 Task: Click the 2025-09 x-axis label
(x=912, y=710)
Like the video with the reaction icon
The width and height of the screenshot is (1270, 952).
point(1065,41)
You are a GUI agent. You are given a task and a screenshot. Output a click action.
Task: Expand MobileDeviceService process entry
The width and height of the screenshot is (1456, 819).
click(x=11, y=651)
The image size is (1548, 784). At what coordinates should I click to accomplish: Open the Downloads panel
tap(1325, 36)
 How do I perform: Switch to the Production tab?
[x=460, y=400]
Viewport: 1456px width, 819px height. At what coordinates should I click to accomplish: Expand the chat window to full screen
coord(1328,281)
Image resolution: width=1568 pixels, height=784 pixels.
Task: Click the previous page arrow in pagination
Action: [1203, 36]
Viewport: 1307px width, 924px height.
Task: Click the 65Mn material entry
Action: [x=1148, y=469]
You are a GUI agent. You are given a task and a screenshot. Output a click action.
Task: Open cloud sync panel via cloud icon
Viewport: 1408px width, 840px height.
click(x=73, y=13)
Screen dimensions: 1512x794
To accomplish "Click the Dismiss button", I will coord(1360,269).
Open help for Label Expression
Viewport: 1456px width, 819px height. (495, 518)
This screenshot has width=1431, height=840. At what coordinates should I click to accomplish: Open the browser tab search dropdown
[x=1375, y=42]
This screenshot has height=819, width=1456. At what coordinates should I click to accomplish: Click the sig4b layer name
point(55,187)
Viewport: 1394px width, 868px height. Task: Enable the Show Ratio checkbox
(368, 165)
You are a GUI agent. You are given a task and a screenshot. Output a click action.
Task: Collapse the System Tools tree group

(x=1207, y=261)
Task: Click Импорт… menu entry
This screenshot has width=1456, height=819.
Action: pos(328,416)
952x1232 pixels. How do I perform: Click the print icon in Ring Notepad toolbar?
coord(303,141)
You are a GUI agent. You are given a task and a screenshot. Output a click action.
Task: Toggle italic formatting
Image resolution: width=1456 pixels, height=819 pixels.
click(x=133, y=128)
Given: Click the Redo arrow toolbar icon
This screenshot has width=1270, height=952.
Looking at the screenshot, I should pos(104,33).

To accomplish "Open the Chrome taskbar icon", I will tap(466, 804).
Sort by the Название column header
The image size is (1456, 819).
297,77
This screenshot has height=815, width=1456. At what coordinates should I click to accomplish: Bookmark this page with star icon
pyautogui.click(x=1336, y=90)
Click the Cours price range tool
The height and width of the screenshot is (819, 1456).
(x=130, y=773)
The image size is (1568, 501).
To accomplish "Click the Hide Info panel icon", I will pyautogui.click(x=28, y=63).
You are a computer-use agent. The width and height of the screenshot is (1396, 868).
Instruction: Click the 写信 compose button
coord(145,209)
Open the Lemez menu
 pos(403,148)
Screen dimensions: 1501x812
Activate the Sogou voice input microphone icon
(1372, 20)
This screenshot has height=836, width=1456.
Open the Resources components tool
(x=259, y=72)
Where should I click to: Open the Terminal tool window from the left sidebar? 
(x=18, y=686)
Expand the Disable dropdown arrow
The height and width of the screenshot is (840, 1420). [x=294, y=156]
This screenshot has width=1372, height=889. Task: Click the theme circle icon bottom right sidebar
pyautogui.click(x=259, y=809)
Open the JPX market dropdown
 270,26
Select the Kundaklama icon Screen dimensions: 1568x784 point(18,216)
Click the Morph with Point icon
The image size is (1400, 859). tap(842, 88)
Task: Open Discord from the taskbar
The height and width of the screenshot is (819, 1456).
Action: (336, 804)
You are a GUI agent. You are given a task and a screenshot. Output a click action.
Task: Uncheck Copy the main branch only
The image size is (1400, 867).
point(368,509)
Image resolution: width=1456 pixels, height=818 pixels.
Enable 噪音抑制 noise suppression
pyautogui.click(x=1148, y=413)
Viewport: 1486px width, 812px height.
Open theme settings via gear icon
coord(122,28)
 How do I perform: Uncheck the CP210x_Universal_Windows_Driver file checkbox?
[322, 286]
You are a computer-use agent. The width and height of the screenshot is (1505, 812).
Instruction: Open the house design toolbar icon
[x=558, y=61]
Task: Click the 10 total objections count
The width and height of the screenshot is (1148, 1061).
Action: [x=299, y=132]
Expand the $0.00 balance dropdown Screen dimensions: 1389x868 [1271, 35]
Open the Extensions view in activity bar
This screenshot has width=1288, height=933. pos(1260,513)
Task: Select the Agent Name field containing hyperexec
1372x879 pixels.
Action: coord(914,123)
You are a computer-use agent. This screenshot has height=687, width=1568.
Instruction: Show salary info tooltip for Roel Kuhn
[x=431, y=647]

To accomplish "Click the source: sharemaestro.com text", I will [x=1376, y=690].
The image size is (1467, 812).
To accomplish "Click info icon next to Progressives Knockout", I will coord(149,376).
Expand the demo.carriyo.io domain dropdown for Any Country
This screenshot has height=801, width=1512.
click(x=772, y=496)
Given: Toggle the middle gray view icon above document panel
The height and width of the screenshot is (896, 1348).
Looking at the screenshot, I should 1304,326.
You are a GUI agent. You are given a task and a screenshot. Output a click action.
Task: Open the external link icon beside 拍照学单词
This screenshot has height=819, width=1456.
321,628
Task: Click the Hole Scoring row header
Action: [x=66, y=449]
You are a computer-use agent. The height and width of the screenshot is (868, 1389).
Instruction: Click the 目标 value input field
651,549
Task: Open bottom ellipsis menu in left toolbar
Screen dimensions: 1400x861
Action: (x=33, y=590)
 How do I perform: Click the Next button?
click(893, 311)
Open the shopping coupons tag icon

> **What the task asks**: Copy each entry above exactly, leaving nothing out.

> **Solution to the exercise**:
 Task: Click the 2025-09 x-axis label
(x=912, y=710)
Like the video with the reaction icon
The width and height of the screenshot is (1270, 952).
point(1065,41)
You are a GUI agent. You are given a task and a screenshot. Output a click action.
Task: Expand MobileDeviceService process entry
The width and height of the screenshot is (1456, 819).
click(x=11, y=651)
The image size is (1548, 784). At what coordinates should I click to accomplish: Open the Downloads panel
tap(1325, 36)
 How do I perform: Switch to the Production tab?
[x=460, y=400]
Viewport: 1456px width, 819px height. At what coordinates should I click to accomplish: Expand the chat window to full screen
coord(1328,281)
Image resolution: width=1568 pixels, height=784 pixels.
Task: Click the previous page arrow in pagination
Action: [1203, 36]
Viewport: 1307px width, 924px height.
Task: Click the 65Mn material entry
Action: [x=1148, y=469]
You are a GUI agent. You are given a task and a screenshot. Output a click action.
Task: Open cloud sync panel via cloud icon
Viewport: 1408px width, 840px height.
click(x=73, y=13)
Screen dimensions: 1512x794
To accomplish "Click the Dismiss button", I will coord(1360,269).
Open help for Label Expression
Viewport: 1456px width, 819px height. (495, 518)
This screenshot has width=1431, height=840. At what coordinates should I click to accomplish: Open the browser tab search dropdown
[x=1375, y=42]
This screenshot has height=819, width=1456. At what coordinates should I click to accomplish: Click the sig4b layer name
point(55,187)
Viewport: 1394px width, 868px height. Task: Enable the Show Ratio checkbox
(368, 165)
You are a GUI agent. You are given a task and a screenshot. Output a click action.
Task: Collapse the System Tools tree group

(x=1207, y=261)
Task: Click Импорт… menu entry
This screenshot has width=1456, height=819.
Action: pos(328,416)
952x1232 pixels. How do I perform: Click the print icon in Ring Notepad toolbar?
coord(303,141)
You are a GUI agent. You are given a task and a screenshot. Output a click action.
Task: Toggle italic formatting
Image resolution: width=1456 pixels, height=819 pixels.
click(x=133, y=128)
Given: Click the Redo arrow toolbar icon
This screenshot has width=1270, height=952.
Looking at the screenshot, I should pos(104,33).

To accomplish "Open the Chrome taskbar icon", I will tap(466, 804).
Sort by the Название column header
The image size is (1456, 819).
297,77
This screenshot has height=815, width=1456. At what coordinates should I click to accomplish: Bookmark this page with star icon
pyautogui.click(x=1336, y=90)
Click the Cours price range tool
The height and width of the screenshot is (819, 1456).
(x=130, y=773)
The image size is (1568, 501).
To accomplish "Click the Hide Info panel icon", I will pyautogui.click(x=28, y=63).
You are a computer-use agent. The width and height of the screenshot is (1396, 868).
Instruction: Click the 写信 compose button
coord(145,209)
Open the Lemez menu
 pos(403,148)
Screen dimensions: 1501x812
Activate the Sogou voice input microphone icon
(1372, 20)
This screenshot has height=836, width=1456.
Open the Resources components tool
(x=259, y=72)
Where should I click to: Open the Terminal tool window from the left sidebar? 
(x=18, y=686)
Expand the Disable dropdown arrow
The height and width of the screenshot is (840, 1420). [x=294, y=156]
This screenshot has width=1372, height=889. Task: Click the theme circle icon bottom right sidebar
pyautogui.click(x=259, y=809)
Open the JPX market dropdown
 270,26
Select the Kundaklama icon Screen dimensions: 1568x784 point(18,216)
Click the Morph with Point icon
The image size is (1400, 859). tap(842, 88)
Task: Open Discord from the taskbar
The height and width of the screenshot is (819, 1456).
Action: (336, 804)
You are a GUI agent. You are given a task and a screenshot. Output a click action.
Task: Uncheck Copy the main branch only
The image size is (1400, 867).
point(368,509)
Image resolution: width=1456 pixels, height=818 pixels.
Enable 噪音抑制 noise suppression
pyautogui.click(x=1148, y=413)
Viewport: 1486px width, 812px height.
Open theme settings via gear icon
coord(122,28)
 How do I perform: Uncheck the CP210x_Universal_Windows_Driver file checkbox?
[322, 286]
You are a computer-use agent. The width and height of the screenshot is (1505, 812).
Instruction: Open the house design toolbar icon
[x=558, y=61]
Task: Click the 10 total objections count
The width and height of the screenshot is (1148, 1061).
Action: [x=299, y=132]
Expand the $0.00 balance dropdown Screen dimensions: 1389x868 [1271, 35]
Open the Extensions view in activity bar
This screenshot has width=1288, height=933. pos(1260,513)
Task: Select the Agent Name field containing hyperexec
1372x879 pixels.
Action: coord(914,123)
You are a computer-use agent. This screenshot has height=687, width=1568.
Instruction: Show salary info tooltip for Roel Kuhn
[x=431, y=647]

To accomplish "Click the source: sharemaestro.com text", I will [x=1376, y=690].
The image size is (1467, 812).
To accomplish "Click info icon next to Progressives Knockout", I will coord(149,376).
Expand the demo.carriyo.io domain dropdown for Any Country
This screenshot has height=801, width=1512.
click(x=772, y=496)
Given: Toggle the middle gray view icon above document panel
The height and width of the screenshot is (896, 1348).
Looking at the screenshot, I should 1304,326.
You are a GUI agent. You are given a task and a screenshot. Output a click action.
Task: Open the external link icon beside 拍照学单词
This screenshot has height=819, width=1456.
321,628
Task: Click the Hole Scoring row header
Action: [x=66, y=449]
You are a computer-use agent. The height and width of the screenshot is (868, 1389).
Instruction: Click the 目标 value input field
651,549
Task: Open bottom ellipsis menu in left toolbar
Screen dimensions: 1400x861
Action: (x=33, y=590)
 How do I perform: Click the Next button?
click(893, 311)
Open the shopping coupons tag icon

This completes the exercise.